GIVEN RECORDS:
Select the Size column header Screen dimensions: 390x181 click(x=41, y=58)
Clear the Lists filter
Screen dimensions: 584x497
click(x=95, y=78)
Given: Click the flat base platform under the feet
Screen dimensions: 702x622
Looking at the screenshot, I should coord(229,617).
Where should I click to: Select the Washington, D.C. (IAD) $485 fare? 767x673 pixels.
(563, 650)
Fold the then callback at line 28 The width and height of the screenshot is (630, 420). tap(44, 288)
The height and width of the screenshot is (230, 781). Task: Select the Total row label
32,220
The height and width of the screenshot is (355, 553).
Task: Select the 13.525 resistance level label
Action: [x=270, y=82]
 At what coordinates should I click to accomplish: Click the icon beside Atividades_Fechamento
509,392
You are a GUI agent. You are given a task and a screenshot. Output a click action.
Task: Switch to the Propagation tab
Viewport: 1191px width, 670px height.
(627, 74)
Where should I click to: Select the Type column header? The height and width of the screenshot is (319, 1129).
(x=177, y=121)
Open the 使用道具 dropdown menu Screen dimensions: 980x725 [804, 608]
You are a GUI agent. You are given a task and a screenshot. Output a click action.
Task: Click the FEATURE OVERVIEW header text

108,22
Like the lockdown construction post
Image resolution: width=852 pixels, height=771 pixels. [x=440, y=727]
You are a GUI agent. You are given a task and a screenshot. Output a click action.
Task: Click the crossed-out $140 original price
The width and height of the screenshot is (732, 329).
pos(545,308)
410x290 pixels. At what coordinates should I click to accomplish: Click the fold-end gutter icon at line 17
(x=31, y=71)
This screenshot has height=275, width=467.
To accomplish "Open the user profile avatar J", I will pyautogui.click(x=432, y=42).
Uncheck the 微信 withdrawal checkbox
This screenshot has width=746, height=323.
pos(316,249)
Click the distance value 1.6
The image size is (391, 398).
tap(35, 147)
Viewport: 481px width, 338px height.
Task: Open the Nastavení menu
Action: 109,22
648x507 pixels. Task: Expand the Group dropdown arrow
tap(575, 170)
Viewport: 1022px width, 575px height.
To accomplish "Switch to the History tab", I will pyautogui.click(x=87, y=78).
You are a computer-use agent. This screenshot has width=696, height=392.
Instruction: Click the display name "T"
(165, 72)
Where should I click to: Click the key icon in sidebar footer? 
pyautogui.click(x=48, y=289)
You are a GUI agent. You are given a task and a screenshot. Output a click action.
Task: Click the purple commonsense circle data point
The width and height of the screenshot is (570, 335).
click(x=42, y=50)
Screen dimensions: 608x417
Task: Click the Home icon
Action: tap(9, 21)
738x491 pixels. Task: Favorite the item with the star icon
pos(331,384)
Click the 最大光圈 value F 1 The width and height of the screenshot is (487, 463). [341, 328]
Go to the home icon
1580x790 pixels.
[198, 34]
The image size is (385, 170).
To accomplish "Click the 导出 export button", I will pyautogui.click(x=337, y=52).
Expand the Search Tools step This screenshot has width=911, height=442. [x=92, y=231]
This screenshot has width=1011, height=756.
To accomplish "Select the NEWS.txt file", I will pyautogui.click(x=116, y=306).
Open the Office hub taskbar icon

PROMPT:
Your task is to output exactly the lines running from the one with "Open the 使用道具" through the final line of the material above, with both ends included.

WRITTEN SOLUTION:
Open the 使用道具 dropdown menu Screen dimensions: 980x725 [804, 608]
You are a GUI agent. You are given a task and a screenshot. Output a click action.
Task: Click the FEATURE OVERVIEW header text

108,22
Like the lockdown construction post
Image resolution: width=852 pixels, height=771 pixels. [x=440, y=727]
You are a GUI agent. You are given a task and a screenshot. Output a click action.
Task: Click the crossed-out $140 original price
The width and height of the screenshot is (732, 329).
pos(545,308)
410x290 pixels. At what coordinates should I click to accomplish: Click the fold-end gutter icon at line 17
(x=31, y=71)
This screenshot has height=275, width=467.
To accomplish "Open the user profile avatar J", I will pyautogui.click(x=432, y=42).
Uncheck the 微信 withdrawal checkbox
This screenshot has width=746, height=323.
pos(316,249)
Click the distance value 1.6
The image size is (391, 398).
tap(35, 147)
Viewport: 481px width, 338px height.
Task: Open the Nastavení menu
Action: 109,22
648x507 pixels. Task: Expand the Group dropdown arrow
tap(575, 170)
Viewport: 1022px width, 575px height.
To accomplish "Switch to the History tab", I will pyautogui.click(x=87, y=78).
You are a computer-use agent. This screenshot has width=696, height=392.
Instruction: Click the display name "T"
(165, 72)
Where should I click to: Click the key icon in sidebar footer? 
pyautogui.click(x=48, y=289)
You are a GUI agent. You are given a task and a screenshot. Output a click action.
Task: Click the purple commonsense circle data point
The width and height of the screenshot is (570, 335).
click(x=42, y=50)
Screen dimensions: 608x417
Task: Click the Home icon
Action: tap(9, 21)
738x491 pixels. Task: Favorite the item with the star icon
pos(331,384)
Click the 最大光圈 value F 1 The width and height of the screenshot is (487, 463). [341, 328]
Go to the home icon
1580x790 pixels.
[198, 34]
The image size is (385, 170).
To accomplish "Click the 导出 export button", I will pyautogui.click(x=337, y=52).
Expand the Search Tools step This screenshot has width=911, height=442. [x=92, y=231]
This screenshot has width=1011, height=756.
To accomplish "Select the NEWS.txt file", I will pyautogui.click(x=116, y=306).
Open the Office hub taskbar icon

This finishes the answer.